> _How to complete this task_
Write out the full listing below exactly as given.

> _Data to examine_
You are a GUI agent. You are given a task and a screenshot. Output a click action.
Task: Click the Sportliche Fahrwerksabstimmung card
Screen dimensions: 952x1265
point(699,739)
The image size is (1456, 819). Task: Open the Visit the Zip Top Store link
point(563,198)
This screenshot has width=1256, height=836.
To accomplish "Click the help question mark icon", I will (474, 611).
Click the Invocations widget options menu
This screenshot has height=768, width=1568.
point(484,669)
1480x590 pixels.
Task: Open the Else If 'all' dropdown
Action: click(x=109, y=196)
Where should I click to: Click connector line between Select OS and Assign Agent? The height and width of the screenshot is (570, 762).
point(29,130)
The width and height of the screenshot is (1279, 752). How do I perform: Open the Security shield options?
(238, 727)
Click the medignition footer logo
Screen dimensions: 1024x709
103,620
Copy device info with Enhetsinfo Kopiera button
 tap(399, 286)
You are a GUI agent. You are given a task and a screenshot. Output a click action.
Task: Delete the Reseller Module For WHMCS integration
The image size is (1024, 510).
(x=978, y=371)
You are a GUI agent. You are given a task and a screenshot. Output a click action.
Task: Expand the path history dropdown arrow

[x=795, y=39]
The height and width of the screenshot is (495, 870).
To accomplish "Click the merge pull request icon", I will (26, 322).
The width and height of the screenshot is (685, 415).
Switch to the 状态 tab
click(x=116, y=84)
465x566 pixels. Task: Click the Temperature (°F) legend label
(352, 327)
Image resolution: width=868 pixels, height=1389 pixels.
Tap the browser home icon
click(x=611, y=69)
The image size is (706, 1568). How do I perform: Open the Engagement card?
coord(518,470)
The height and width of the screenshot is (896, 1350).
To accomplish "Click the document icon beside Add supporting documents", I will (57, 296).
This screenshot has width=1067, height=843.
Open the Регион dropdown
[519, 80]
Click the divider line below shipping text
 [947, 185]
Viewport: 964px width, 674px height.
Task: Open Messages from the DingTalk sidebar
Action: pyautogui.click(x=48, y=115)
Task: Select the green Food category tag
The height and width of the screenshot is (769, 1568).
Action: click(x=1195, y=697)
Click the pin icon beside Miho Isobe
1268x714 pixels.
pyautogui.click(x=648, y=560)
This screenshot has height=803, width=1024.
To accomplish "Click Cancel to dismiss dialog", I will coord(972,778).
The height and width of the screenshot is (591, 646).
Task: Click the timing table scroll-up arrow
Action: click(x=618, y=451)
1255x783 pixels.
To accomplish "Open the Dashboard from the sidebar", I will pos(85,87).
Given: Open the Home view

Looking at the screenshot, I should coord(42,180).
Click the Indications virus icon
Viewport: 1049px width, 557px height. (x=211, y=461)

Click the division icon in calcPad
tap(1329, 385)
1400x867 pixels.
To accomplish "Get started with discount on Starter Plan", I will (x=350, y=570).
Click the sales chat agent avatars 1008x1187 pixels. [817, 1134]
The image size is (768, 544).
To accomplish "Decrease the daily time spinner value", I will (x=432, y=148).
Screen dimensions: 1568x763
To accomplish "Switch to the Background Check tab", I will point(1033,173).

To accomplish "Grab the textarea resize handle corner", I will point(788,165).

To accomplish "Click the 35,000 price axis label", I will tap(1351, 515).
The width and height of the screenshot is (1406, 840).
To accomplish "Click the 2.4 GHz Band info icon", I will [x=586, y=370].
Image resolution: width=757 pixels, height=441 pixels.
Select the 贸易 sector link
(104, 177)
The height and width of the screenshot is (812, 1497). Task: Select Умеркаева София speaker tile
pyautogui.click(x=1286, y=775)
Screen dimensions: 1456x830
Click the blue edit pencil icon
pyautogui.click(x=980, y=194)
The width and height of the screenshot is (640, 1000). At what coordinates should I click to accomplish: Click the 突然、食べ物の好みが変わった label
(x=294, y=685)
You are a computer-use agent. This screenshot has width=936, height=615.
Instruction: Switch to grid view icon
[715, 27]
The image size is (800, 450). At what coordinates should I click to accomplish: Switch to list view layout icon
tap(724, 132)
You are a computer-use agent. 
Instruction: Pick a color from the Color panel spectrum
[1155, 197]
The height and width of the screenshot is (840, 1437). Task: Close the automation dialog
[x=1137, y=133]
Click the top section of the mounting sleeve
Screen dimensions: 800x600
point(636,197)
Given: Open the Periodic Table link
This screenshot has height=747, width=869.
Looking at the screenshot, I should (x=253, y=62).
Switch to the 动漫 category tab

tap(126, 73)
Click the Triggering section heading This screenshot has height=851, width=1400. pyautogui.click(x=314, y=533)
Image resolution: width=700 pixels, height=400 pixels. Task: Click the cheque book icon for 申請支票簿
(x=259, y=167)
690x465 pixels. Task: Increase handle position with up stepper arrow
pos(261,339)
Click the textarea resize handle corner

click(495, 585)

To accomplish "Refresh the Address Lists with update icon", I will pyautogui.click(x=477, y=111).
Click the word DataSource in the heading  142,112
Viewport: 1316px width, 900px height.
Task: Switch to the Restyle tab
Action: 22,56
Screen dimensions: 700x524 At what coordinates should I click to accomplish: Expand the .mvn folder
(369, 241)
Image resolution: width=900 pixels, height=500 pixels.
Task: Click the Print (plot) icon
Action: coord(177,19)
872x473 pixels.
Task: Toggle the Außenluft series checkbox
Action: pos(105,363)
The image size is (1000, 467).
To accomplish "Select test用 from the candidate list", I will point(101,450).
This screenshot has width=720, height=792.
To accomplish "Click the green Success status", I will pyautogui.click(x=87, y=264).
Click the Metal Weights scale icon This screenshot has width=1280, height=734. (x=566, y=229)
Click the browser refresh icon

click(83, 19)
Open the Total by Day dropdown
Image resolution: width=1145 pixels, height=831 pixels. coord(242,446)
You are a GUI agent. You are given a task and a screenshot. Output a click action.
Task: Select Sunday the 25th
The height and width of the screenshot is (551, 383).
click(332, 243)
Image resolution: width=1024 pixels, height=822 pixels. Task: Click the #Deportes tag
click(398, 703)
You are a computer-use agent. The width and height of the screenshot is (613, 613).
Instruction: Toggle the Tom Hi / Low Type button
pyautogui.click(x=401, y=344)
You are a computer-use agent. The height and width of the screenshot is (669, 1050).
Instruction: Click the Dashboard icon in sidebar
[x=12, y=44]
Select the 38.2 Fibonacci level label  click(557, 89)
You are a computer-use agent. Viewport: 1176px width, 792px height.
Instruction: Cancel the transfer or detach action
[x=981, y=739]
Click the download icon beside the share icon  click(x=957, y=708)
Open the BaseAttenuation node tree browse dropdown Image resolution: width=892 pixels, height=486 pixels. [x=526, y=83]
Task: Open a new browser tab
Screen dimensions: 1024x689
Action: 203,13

> _Completed exercise_
You are a GUI agent. You are given a task and a screenshot. Output a click action.
Task: Click the Sportliche Fahrwerksabstimmung card
Screen dimensions: 952x1265
point(699,739)
The image size is (1456, 819). Task: Open the Visit the Zip Top Store link
point(563,198)
This screenshot has width=1256, height=836.
To accomplish "Click the help question mark icon", I will (474, 611).
Click the Invocations widget options menu
This screenshot has height=768, width=1568.
point(484,669)
1480x590 pixels.
Task: Open the Else If 'all' dropdown
Action: click(x=109, y=196)
Where should I click to: Click connector line between Select OS and Assign Agent? The height and width of the screenshot is (570, 762).
point(29,130)
The width and height of the screenshot is (1279, 752). How do I perform: Open the Security shield options?
(238, 727)
Click the medignition footer logo
Screen dimensions: 1024x709
103,620
Copy device info with Enhetsinfo Kopiera button
 tap(399, 286)
You are a GUI agent. You are given a task and a screenshot. Output a click action.
Task: Delete the Reseller Module For WHMCS integration
The image size is (1024, 510).
(x=978, y=371)
You are a GUI agent. You are given a task and a screenshot. Output a click action.
Task: Expand the path history dropdown arrow

[x=795, y=39]
The height and width of the screenshot is (495, 870).
To accomplish "Click the merge pull request icon", I will (26, 322).
The width and height of the screenshot is (685, 415).
Switch to the 状态 tab
click(x=116, y=84)
465x566 pixels. Task: Click the Temperature (°F) legend label
(352, 327)
Image resolution: width=868 pixels, height=1389 pixels.
Tap the browser home icon
click(x=611, y=69)
The image size is (706, 1568). How do I perform: Open the Engagement card?
coord(518,470)
The height and width of the screenshot is (896, 1350).
To accomplish "Click the document icon beside Add supporting documents", I will (57, 296).
This screenshot has width=1067, height=843.
Open the Регион dropdown
[519, 80]
Click the divider line below shipping text
 [947, 185]
Viewport: 964px width, 674px height.
Task: Open Messages from the DingTalk sidebar
Action: pyautogui.click(x=48, y=115)
Task: Select the green Food category tag
The height and width of the screenshot is (769, 1568).
Action: click(x=1195, y=697)
Click the pin icon beside Miho Isobe
1268x714 pixels.
pyautogui.click(x=648, y=560)
This screenshot has height=803, width=1024.
To accomplish "Click Cancel to dismiss dialog", I will coord(972,778).
The height and width of the screenshot is (591, 646).
Task: Click the timing table scroll-up arrow
Action: click(x=618, y=451)
1255x783 pixels.
To accomplish "Open the Dashboard from the sidebar", I will pos(85,87).
Given: Open the Home view

Looking at the screenshot, I should coord(42,180).
Click the Indications virus icon
Viewport: 1049px width, 557px height. (x=211, y=461)

Click the division icon in calcPad
tap(1329, 385)
1400x867 pixels.
To accomplish "Get started with discount on Starter Plan", I will (x=350, y=570).
Click the sales chat agent avatars 1008x1187 pixels. [817, 1134]
The image size is (768, 544).
To accomplish "Decrease the daily time spinner value", I will (x=432, y=148).
Screen dimensions: 1568x763
To accomplish "Switch to the Background Check tab", I will point(1033,173).

To accomplish "Grab the textarea resize handle corner", I will point(788,165).

To accomplish "Click the 35,000 price axis label", I will tap(1351, 515).
The width and height of the screenshot is (1406, 840).
To accomplish "Click the 2.4 GHz Band info icon", I will [x=586, y=370].
Image resolution: width=757 pixels, height=441 pixels.
Select the 贸易 sector link
(104, 177)
The height and width of the screenshot is (812, 1497). Task: Select Умеркаева София speaker tile
pyautogui.click(x=1286, y=775)
Screen dimensions: 1456x830
Click the blue edit pencil icon
pyautogui.click(x=980, y=194)
The width and height of the screenshot is (640, 1000). At what coordinates should I click to accomplish: Click the 突然、食べ物の好みが変わった label
(x=294, y=685)
You are a computer-use agent. This screenshot has width=936, height=615.
Instruction: Switch to grid view icon
[715, 27]
The image size is (800, 450). At what coordinates should I click to accomplish: Switch to list view layout icon
tap(724, 132)
You are a computer-use agent. 
Instruction: Pick a color from the Color panel spectrum
[1155, 197]
The height and width of the screenshot is (840, 1437). Task: Close the automation dialog
[x=1137, y=133]
Click the top section of the mounting sleeve
Screen dimensions: 800x600
point(636,197)
Given: Open the Periodic Table link
This screenshot has height=747, width=869.
Looking at the screenshot, I should (x=253, y=62).
Switch to the 动漫 category tab

tap(126, 73)
Click the Triggering section heading This screenshot has height=851, width=1400. pyautogui.click(x=314, y=533)
Image resolution: width=700 pixels, height=400 pixels. Task: Click the cheque book icon for 申請支票簿
(x=259, y=167)
690x465 pixels. Task: Increase handle position with up stepper arrow
pos(261,339)
Click the textarea resize handle corner

click(495, 585)

To accomplish "Refresh the Address Lists with update icon", I will pyautogui.click(x=477, y=111).
Click the word DataSource in the heading  142,112
Viewport: 1316px width, 900px height.
Task: Switch to the Restyle tab
Action: 22,56
Screen dimensions: 700x524 At what coordinates should I click to accomplish: Expand the .mvn folder
(369, 241)
Image resolution: width=900 pixels, height=500 pixels.
Task: Click the Print (plot) icon
Action: coord(177,19)
872x473 pixels.
Task: Toggle the Außenluft series checkbox
Action: pos(105,363)
The image size is (1000, 467).
To accomplish "Select test用 from the candidate list", I will point(101,450).
This screenshot has width=720, height=792.
To accomplish "Click the green Success status", I will pyautogui.click(x=87, y=264).
Click the Metal Weights scale icon This screenshot has width=1280, height=734. (x=566, y=229)
Click the browser refresh icon

click(83, 19)
Open the Total by Day dropdown
Image resolution: width=1145 pixels, height=831 pixels. coord(242,446)
You are a GUI agent. You are given a task and a screenshot. Output a click action.
Task: Select Sunday the 25th
The height and width of the screenshot is (551, 383).
click(332, 243)
Image resolution: width=1024 pixels, height=822 pixels. Task: Click the #Deportes tag
click(398, 703)
You are a computer-use agent. The width and height of the screenshot is (613, 613).
Instruction: Toggle the Tom Hi / Low Type button
pyautogui.click(x=401, y=344)
You are a computer-use agent. The height and width of the screenshot is (669, 1050).
Instruction: Click the Dashboard icon in sidebar
[x=12, y=44]
Select the 38.2 Fibonacci level label  click(557, 89)
You are a computer-use agent. Viewport: 1176px width, 792px height.
Instruction: Cancel the transfer or detach action
[x=981, y=739]
Click the download icon beside the share icon  click(x=957, y=708)
Open the BaseAttenuation node tree browse dropdown Image resolution: width=892 pixels, height=486 pixels. [x=526, y=83]
Task: Open a new browser tab
Screen dimensions: 1024x689
Action: 203,13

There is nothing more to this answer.